Children in public schools are socialized within very narrow parameters. Classrooms are filled with students who were born in the same year-not a very good criteria for arranging social groups.
In the past, there was a certain amount of time for traditionally schooled children to socialize. Not so much these days. With the realization that American students were falling far behind their counterparts in other first world countries came many changes in our schools. There is little time now for any interaction between the students. They spend their days trapped in desks being spoon-fed the information they need to pass the all-important standardized tests.
Teachers do not have time for interaction with the students or time to allow them to interact with each other. Most classes consist of the teacher talking and explaining with occasional questions from the students. Or you might find silent classrooms with children studiously filling out a stack of worksheets while the teacher sits at her desk trying to keep up with the mountains of grading and other paperwork that her job consists of.
My first year as a middle school teacher was an eye-opening experience. I felt more like a traffic cop than a teacher.
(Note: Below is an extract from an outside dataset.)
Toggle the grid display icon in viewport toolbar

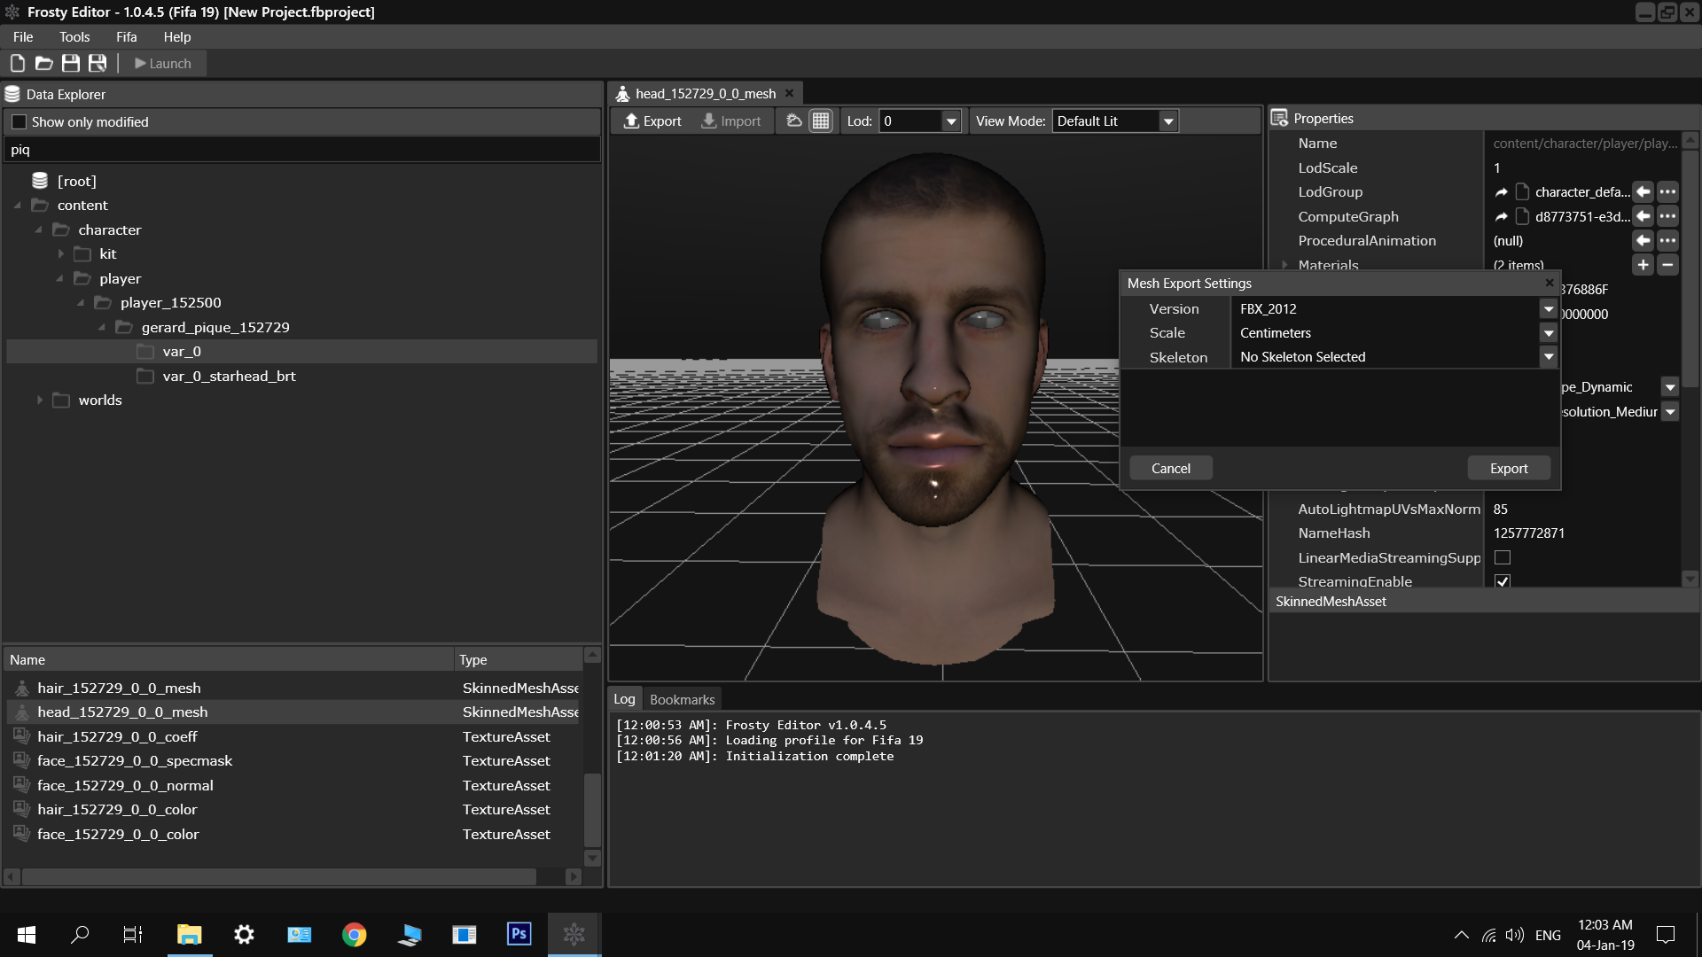point(821,121)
I was constantly leading my students from one class to another, to the lunchroom, the library… and the main rule was silence. No talking, just walking, quietly.
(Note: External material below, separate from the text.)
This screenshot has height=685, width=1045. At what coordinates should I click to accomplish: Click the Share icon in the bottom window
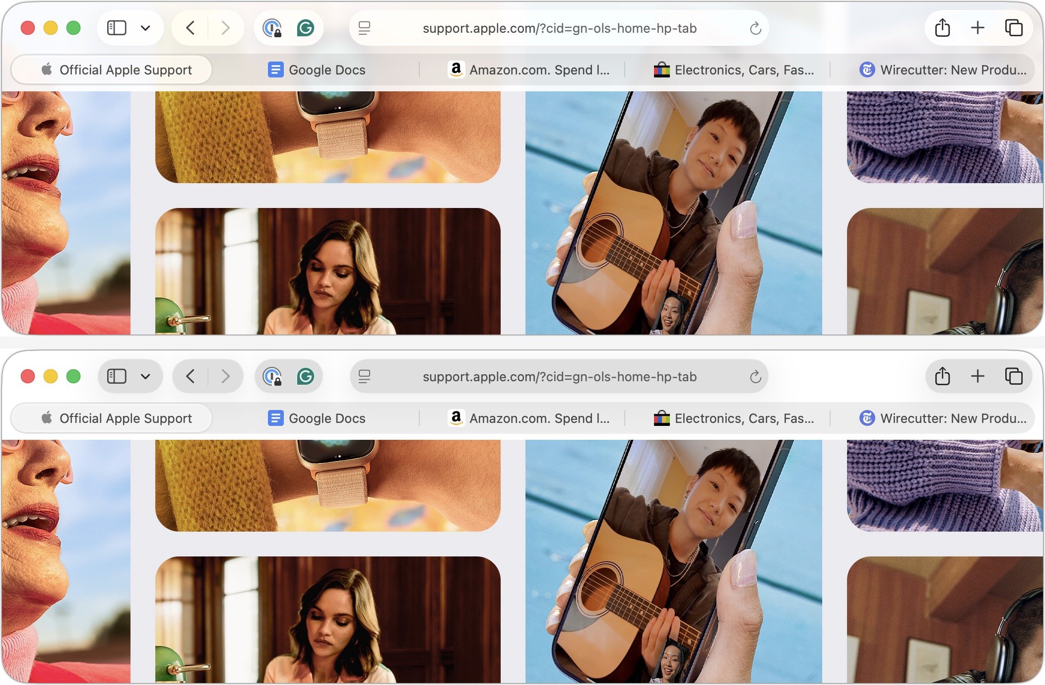pyautogui.click(x=942, y=376)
As a new teacher, I had classroom visits by the principal. One day he came while I was playing a game with my students. There were two teams lined up on either side of the classroom. Somehow, I had managed to really catch their interest and get them all fired up about the discussion we were having. The students were interested and firing off opinions and original thoughts on the questions being asked. While I don’t remember now what it was about, I clearly remember my pride in the students and my subsequent horror at the principal’s assessment of their learning. Imagine my surprise when this excellent learning experience, enjoyed by both me and the students, was classified as “rowdy and inappropriate.” Who knew that talking was rowdy or inappropriate in a classroom? I didn’t, but I learned.
In order for schools to be efficient, certain rules must be followed. One of the main rules is that children need to be quiet. Quiet in the classrooms, quiet in the hallways, and quiet in the lunchroom.
What about recess and art and music classes- students can talk in those places, right? Not much, and besides most schools no longer have these activities. No time for anything non-academic.
Which raises the next question we need to ask – what is socialization? (Maybe this should have been our first question.) Simply put, socialization is the process by which a person is able to adjust to a group and learns how to behave in a way that allows him to fit into the group.
Public schools are populated with many different kinds of students. There are a lot of good kids there, but there are many that you would not want your child to “adjust and fit in” with.
Our world is made up with people of many different moral values and as parents we seek to instill in our children the values we hold important. When our children are being traditionally schooled, this can be a difficult task.
Many studies have compared socialization between homes schooled children and those in the public schools. Through these studies, home schooled children have proven to be active, involved in their communities, and productive citizens to a much higher degree than their public school counterparts. Young adults who were home schooled report being happy with their lives and a large percentage say they will home school their own children.
Perhaps the time has finally come for the questions to stop. Home schooling is a choice that is working for millions of people. It may not be your choice, but the time for denying that it is a viable choice is long past.